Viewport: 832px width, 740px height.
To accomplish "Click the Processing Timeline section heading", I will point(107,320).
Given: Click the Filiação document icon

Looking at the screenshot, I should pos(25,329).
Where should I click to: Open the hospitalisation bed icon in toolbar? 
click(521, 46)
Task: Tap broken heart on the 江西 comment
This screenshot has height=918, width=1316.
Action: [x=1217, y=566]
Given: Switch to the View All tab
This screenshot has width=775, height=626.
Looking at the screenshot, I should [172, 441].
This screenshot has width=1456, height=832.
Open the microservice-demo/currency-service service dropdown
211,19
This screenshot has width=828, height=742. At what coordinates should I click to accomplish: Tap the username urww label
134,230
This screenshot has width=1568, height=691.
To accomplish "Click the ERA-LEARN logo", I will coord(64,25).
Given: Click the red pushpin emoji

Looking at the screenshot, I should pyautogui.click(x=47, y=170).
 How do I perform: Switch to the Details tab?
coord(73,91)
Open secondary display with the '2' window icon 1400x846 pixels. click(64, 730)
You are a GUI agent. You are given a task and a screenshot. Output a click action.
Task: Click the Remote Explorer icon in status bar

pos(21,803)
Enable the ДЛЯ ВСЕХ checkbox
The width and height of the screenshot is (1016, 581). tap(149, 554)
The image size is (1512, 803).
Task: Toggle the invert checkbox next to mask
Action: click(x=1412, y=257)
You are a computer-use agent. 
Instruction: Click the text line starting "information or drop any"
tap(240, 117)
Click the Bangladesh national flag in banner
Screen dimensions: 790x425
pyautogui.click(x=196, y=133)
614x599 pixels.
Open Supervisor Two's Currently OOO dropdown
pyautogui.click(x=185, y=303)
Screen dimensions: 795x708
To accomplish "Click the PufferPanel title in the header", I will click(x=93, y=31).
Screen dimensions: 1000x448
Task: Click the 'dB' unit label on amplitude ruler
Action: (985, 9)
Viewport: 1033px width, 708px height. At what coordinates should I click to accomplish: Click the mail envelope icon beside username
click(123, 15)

☆ ☆ ☆ ☆ ☆

§ EXERCISE GOAL
Rewrite all the entries above as a numbered list, one line per item, leaving out the blank lines.

§ RESPONSE TO THIS EXERCISE
1. Viewport: 832px width, 740px height.
2. To accomplish "Click the Processing Timeline section heading", I will point(107,320).
3. Given: Click the Filiação document icon
4. Looking at the screenshot, I should pos(25,329).
5. Where should I click to: Open the hospitalisation bed icon in toolbar? 
6. click(521, 46)
7. Task: Tap broken heart on the 江西 comment
8. This screenshot has height=918, width=1316.
9. Action: [x=1217, y=566]
10. Given: Switch to the View All tab
11. This screenshot has width=775, height=626.
12. Looking at the screenshot, I should [172, 441].
13. This screenshot has width=1456, height=832.
14. Open the microservice-demo/currency-service service dropdown
15. 211,19
16. This screenshot has width=828, height=742. At what coordinates should I click to accomplish: Tap the username urww label
17. 134,230
18. This screenshot has width=1568, height=691.
19. To accomplish "Click the ERA-LEARN logo", I will coord(64,25).
20. Given: Click the red pushpin emoji
21. Looking at the screenshot, I should pyautogui.click(x=47, y=170).
22.  How do I perform: Switch to the Details tab?
23. coord(73,91)
24. Open secondary display with the '2' window icon 1400x846 pixels. click(64, 730)
25. You are a GUI agent. You are given a task and a screenshot. Output a click action.
26. Task: Click the Remote Explorer icon in status bar
27. pos(21,803)
28. Enable the ДЛЯ ВСЕХ checkbox
29. The width and height of the screenshot is (1016, 581). tap(149, 554)
30. The image size is (1512, 803).
31. Task: Toggle the invert checkbox next to mask
32. Action: click(x=1412, y=257)
33. You are a computer-use agent. 
34. Instruction: Click the text line starting "information or drop any"
35. tap(240, 117)
36. Click the Bangladesh national flag in banner
37. Screen dimensions: 790x425
38. pyautogui.click(x=196, y=133)
39. 614x599 pixels.
40. Open Supervisor Two's Currently OOO dropdown
41. pyautogui.click(x=185, y=303)
42. Screen dimensions: 795x708
43. To accomplish "Click the PufferPanel title in the header", I will click(x=93, y=31).
44. Screen dimensions: 1000x448
45. Task: Click the 'dB' unit label on amplitude ruler
46. Action: (985, 9)
47. Viewport: 1033px width, 708px height. At what coordinates should I click to accomplish: Click the mail envelope icon beside username
48. click(123, 15)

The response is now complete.